I immediately put him on the spot; "Do you own an Iyonix?" With what I imagined was a smile at the hypocrisy of my question, the voice on the telephone responded, "Naturally; mainly to test ProAction software to ensure 32 bit compatibility."
David is, as you'd expect from a dealer living on the front line, really very
knowledgeable about the Iyonix. "I see it as an extremely fortunate occurrence made possible by Pace deciding to cancel their project to produce a RISC OS successor to the ill fated set-top box sold as the Bush internet TV."
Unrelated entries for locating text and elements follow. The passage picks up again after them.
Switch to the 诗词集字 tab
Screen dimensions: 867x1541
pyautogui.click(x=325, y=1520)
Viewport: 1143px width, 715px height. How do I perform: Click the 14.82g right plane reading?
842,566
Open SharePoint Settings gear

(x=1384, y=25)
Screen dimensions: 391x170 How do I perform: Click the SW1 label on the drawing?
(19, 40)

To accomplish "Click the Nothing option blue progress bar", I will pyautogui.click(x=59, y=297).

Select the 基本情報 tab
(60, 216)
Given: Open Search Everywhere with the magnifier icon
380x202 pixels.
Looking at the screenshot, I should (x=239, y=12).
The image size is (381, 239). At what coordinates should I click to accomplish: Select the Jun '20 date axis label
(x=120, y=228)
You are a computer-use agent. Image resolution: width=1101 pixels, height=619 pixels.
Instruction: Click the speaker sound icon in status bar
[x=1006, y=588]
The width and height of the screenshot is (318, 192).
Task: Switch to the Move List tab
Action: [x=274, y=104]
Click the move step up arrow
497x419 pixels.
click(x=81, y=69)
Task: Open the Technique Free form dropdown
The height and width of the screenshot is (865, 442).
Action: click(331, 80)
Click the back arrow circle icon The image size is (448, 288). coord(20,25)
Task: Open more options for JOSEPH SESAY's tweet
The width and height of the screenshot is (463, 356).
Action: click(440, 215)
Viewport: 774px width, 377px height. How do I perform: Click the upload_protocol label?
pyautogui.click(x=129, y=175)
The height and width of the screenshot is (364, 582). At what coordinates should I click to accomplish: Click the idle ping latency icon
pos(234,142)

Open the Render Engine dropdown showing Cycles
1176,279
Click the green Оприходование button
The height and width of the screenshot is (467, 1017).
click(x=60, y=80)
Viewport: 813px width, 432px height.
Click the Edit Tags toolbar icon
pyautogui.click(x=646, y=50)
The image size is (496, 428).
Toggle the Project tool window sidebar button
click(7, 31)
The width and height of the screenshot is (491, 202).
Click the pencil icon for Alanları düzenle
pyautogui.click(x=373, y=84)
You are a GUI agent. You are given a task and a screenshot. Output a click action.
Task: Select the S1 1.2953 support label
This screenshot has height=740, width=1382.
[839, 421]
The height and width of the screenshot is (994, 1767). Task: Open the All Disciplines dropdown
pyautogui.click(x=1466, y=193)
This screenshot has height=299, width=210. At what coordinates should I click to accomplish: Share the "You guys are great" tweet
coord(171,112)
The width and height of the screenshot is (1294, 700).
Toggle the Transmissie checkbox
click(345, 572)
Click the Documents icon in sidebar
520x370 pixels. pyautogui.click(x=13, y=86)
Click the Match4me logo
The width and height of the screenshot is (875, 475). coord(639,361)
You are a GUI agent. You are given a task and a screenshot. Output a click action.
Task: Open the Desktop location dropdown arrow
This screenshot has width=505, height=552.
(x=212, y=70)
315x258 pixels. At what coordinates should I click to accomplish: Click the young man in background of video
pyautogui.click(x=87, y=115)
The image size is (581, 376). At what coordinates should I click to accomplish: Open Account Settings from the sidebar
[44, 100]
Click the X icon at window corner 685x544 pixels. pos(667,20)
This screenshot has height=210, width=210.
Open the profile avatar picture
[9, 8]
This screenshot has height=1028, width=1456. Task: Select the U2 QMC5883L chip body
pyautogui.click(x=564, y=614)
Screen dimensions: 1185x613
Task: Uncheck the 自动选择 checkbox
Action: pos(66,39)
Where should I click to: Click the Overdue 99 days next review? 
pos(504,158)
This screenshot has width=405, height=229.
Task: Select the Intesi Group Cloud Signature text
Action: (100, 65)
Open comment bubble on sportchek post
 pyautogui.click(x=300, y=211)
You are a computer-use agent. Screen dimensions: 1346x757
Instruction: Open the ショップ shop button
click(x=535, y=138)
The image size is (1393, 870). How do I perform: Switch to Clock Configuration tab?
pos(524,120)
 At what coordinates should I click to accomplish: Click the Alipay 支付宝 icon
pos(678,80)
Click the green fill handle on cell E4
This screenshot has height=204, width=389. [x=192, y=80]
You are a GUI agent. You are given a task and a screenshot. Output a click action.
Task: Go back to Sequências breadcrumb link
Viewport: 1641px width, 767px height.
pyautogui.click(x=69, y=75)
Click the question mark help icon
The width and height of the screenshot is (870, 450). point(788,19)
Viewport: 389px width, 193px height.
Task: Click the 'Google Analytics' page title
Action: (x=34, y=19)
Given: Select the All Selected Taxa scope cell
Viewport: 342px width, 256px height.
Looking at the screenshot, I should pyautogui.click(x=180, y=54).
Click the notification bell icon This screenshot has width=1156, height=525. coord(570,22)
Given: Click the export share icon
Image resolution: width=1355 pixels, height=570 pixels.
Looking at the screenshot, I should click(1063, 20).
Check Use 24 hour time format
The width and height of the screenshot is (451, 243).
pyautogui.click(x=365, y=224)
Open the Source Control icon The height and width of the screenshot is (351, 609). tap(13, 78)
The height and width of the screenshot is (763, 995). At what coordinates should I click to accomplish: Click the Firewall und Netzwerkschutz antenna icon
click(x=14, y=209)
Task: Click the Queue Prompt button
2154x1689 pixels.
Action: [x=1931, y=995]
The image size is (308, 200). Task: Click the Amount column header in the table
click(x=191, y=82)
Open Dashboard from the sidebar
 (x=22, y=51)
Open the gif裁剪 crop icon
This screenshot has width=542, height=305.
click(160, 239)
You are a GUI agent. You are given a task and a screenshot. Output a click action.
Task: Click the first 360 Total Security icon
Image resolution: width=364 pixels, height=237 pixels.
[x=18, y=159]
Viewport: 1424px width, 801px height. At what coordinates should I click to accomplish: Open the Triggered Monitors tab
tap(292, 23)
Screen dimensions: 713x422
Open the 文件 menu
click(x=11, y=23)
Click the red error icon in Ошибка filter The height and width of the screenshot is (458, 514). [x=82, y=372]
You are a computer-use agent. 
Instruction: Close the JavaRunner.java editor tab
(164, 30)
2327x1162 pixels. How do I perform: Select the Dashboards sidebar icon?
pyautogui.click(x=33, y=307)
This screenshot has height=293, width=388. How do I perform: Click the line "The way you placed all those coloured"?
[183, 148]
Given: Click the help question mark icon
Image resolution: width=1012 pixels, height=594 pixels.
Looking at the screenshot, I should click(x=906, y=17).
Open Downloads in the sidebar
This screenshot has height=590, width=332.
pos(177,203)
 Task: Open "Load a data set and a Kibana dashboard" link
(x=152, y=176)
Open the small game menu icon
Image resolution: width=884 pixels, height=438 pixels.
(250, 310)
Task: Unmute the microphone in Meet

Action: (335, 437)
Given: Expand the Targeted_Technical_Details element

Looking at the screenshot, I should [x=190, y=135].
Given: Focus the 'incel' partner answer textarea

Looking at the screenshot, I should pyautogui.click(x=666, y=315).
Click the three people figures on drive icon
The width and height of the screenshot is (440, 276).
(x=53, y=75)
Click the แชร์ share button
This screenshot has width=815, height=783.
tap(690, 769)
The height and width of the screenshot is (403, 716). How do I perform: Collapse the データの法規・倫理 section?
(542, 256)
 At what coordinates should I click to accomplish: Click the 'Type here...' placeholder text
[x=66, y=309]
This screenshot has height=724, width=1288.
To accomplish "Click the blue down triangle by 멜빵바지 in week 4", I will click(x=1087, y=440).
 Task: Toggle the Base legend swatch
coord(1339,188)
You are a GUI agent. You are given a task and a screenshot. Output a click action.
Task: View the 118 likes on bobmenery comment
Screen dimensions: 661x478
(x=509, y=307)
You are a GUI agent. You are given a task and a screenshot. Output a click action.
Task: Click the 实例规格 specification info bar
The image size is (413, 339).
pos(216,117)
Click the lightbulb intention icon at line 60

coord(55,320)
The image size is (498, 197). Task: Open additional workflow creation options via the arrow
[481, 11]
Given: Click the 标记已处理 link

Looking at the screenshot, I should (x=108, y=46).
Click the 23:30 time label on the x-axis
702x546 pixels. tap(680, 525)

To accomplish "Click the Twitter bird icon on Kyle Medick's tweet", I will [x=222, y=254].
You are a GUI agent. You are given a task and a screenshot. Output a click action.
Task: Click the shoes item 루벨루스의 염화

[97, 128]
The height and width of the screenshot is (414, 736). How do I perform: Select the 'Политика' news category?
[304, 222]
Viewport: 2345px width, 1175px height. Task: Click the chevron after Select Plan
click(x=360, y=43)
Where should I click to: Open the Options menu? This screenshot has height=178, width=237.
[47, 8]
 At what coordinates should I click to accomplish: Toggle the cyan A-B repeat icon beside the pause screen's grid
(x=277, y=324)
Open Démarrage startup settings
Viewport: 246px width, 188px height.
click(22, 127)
Just in case the readers at the back are new and not keeping up, let me remind you that Pace built around 300,000 of these set top boxes but the initial push sold only around a third. It's a story with a depressing similarity to that of the Acorn Electron fiasco of 1985 that killed off Acorn's chance of computer world domination.
But I digress; back to the Iyonix and its future. David is not dismissive of the possibility of there being further, faster, desktop machines from Castle. In his view, however, the finances of the situation mean that the desktop machines will probably have to be created from the technological feedback from the other embedded projects that Castle are working on.
"Was this viewpoint controversial?", I wondered to myself. I decided that it wasn't for, in my experience, everything tends to feed off everything else, and I did not feel particularly threatened at the thought that the Iyonix is not Castle's one and only priority.
When I telephoned David Holden, he was in the middle of re-jigging the code for the APDL website. [It currently says drobe.co.uk's "probably worth a visit", which I quite liked - Ed].
"It's a large and sprawling site, with bits tacked on in a hurry all over the place", he confided. "All of the code is hand crafted", he explained, "because there are still so many folks out there using Browse, Fresco, and Oregano 1 that my code has got to be optimised to work briskly and efficiently on old browsers on old machines. Of course, the latest Internet Explorer can cope, no problem, but this is a RISC OS flavoured enterprise and people expect the old software on their aging machines to render us correctly and at a brisk pace."
David may call it "re-jigging" but it sounded like he was seriously furrow-browed as he tackled a tricky, fiddly, rewrite to me. I wonder if all those reluctant upgraders still stuck on non StrongARM speed machines running out of date browsers realise how they suck up effort that could, let's face it, be better employed?